Dataset extract:

---------------

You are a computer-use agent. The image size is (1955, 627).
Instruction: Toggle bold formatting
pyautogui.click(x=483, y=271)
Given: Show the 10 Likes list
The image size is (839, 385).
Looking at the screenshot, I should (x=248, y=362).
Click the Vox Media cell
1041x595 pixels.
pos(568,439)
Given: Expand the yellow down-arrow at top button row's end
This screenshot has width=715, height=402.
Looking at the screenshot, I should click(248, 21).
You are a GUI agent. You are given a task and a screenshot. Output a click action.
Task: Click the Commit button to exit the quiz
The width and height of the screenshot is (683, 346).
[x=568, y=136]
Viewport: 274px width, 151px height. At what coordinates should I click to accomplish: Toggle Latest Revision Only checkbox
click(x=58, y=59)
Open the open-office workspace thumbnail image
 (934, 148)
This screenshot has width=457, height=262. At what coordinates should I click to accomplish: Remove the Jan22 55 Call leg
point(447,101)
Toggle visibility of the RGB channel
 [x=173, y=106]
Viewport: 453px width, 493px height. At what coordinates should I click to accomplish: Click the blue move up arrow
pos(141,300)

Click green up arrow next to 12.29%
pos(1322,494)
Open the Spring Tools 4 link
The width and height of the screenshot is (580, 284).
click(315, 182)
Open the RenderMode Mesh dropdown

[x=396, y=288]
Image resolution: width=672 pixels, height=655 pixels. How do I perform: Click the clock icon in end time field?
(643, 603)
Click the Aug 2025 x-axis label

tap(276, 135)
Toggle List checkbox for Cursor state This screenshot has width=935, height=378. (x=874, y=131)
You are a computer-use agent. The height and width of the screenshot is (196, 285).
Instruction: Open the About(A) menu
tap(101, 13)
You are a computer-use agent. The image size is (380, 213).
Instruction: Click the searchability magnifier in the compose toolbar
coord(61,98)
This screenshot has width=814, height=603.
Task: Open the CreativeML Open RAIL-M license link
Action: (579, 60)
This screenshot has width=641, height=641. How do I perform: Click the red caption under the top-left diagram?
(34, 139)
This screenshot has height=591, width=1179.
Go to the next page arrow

---------------

How to complete this task:
Return the line that contains "Instruction: Click the" along with every line after it through the end of the entries, exactly, adding nothing.

Response to the task:
Instruction: Click the searchability magnifier in the compose toolbar
coord(61,98)
This screenshot has width=814, height=603.
Task: Open the CreativeML Open RAIL-M license link
Action: (579, 60)
This screenshot has width=641, height=641. How do I perform: Click the red caption under the top-left diagram?
(34, 139)
This screenshot has height=591, width=1179.
Go to the next page arrow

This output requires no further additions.